The mechanism by which VEGF-A is involved in autophagy, cellular senescence, the inflammatory response, and AMD.

In summary, IL-6, VEGF-A, TP53, IL-1β, and TGF-β1 are pivotal in autophagy, cellular senescence, and the inflammatory response in AMD. Targeting these five genes is expected to increase autophagy, alleviate cellular senescence, and inhibit the inflammatory response. The specific interaction of the five genes is clearly shown in Figure 5. When applying drugs to target genes, the effect of activation or inhibition of one gene on the other four genes should be taken into account to achieve better clinical effects.

The application of bioinformatics offers powerful tools that reveal the molecular mechanisms of diseases. Text mining provides a wealth of genes associated with diseases. GO biological process and KEGG pathway analyses can gradually screen out the enriched genes associated with the diseases, by which the unique genes obtained from text mining can be presented in an integrated form through functional annotations. The PPI visualization and analysis of enriched genes via STRING and Cytoscape presents perceivable framework and identifies key nodes that have significant influence on the network.
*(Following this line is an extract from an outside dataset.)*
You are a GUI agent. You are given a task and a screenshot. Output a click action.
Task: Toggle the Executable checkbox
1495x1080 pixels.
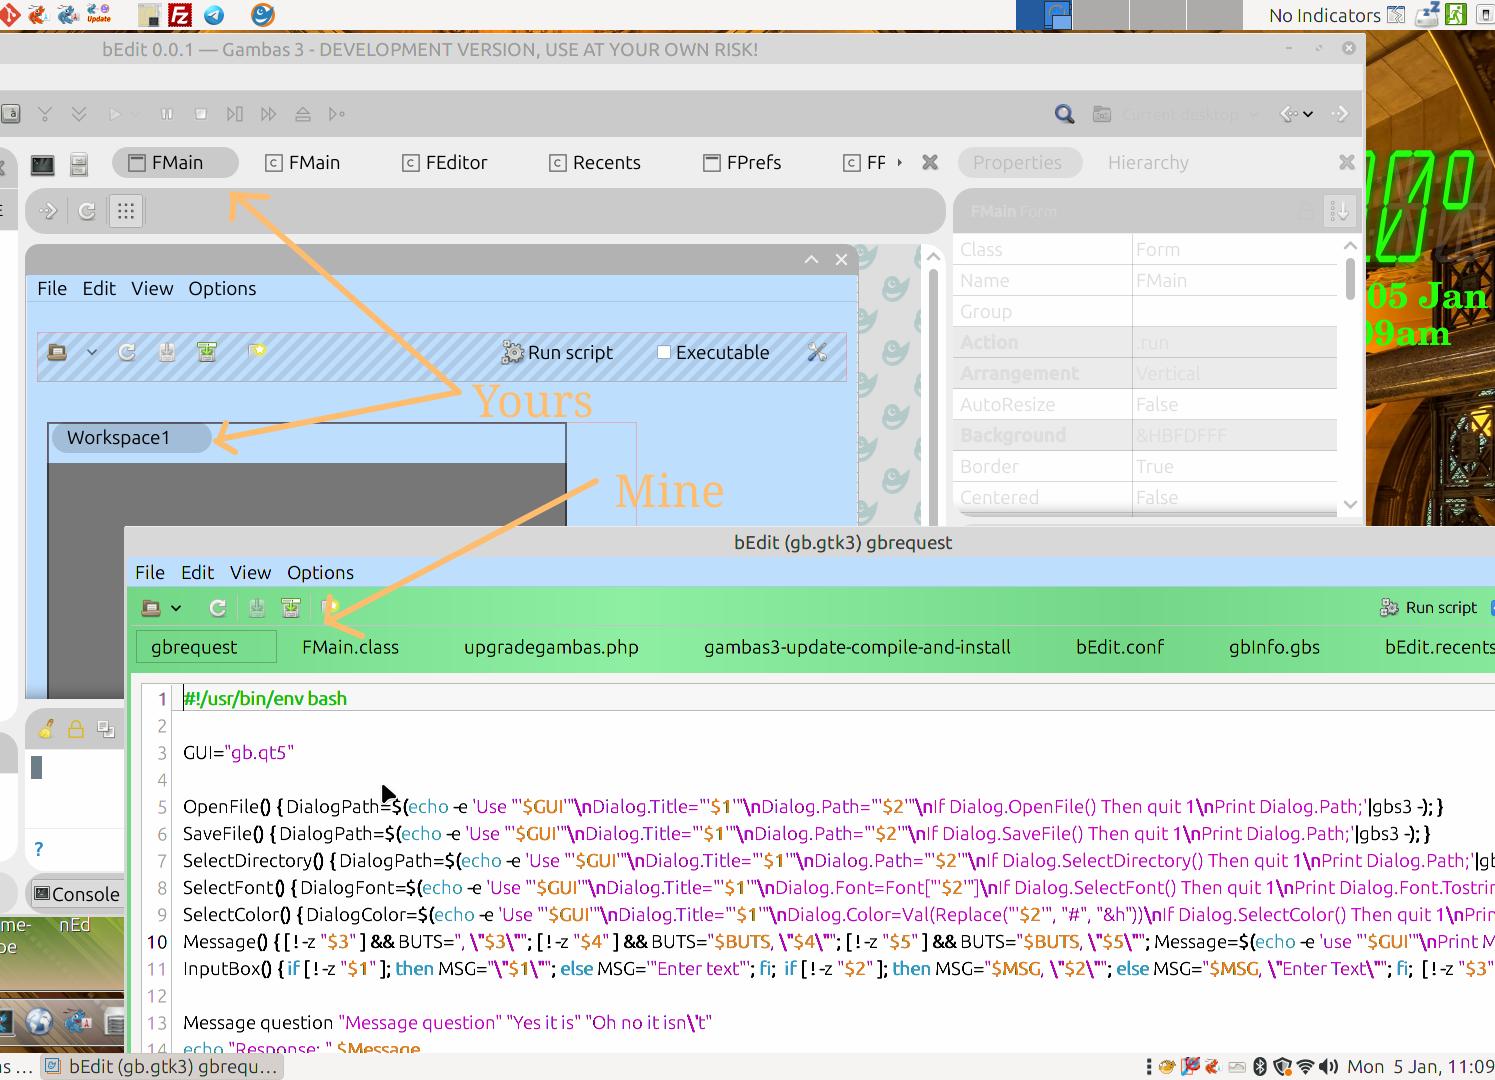coord(663,352)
The analysis of drug–gene interactions via DGIdb identifies potential drugs that target key genes. Because this study identified the potential genes and target drugs that are collectively involved in the three biological processes in AMD though a series of systematic bioinformatic methods, there are some limitations in the present study. (1) Text mining has not revealed information on the contextual environment and positive and negative relations. GO biological process and KEGG pathway analyses reflect the functions of genes relying on annotations, which may overemphasize highly conserved cellular processes and may neglect some tissue-specific functions, unnecessarily limiting what can be seen. In addition, because the databases used in this study are constantly updated, the genes or pathways obtained from the databases may be limited. Hence, more and better methods need to be applied in the future and our analysis work needs to be repeated to obtain more accurate information. (2) The criteria for setting P values are subjective, and so subsequent studies can set different criteria to further explore the best results. (3) Finally, further experiments are still needed for confirming the roles of the key genes and the effect of the target drugs.

Conclusions

Based on text mining, we used GO biological process, KEGG pathway, and PPI analyses to identify that IL-6, VEGF-A, TP53, IL-1β, and TGF-β1 are pivotal in autophagy, cellular senescence and the inflammatory response in AMD and define their specific interaction modes with each other, providing definite molecular mechanisms for future research and laying a foundation for precision medicine as well as drug development for AMD. On this basis, we identified 24 drugs with therapeutic potential in AMD, providing new possibilities for AMD treatment. For the 10 effective drugs that have been applied in AMD treatment, taking the activation or inhibition interactions of the 5 hub genes into account, we may combine different drugs for targeting different genes of the five to achieve the effects of antineovascularization, improving autophagy function, alleviating cellular senescence, and inhibiting the inflammatory response. For the 13 drugs that have not been applied in AMD, further study is needed to verify whether they could be used for AMD treatment safely and effectively before being combined with other drugs and whether the benefits of these suggested drugs for AMD are greater than the adverse effects.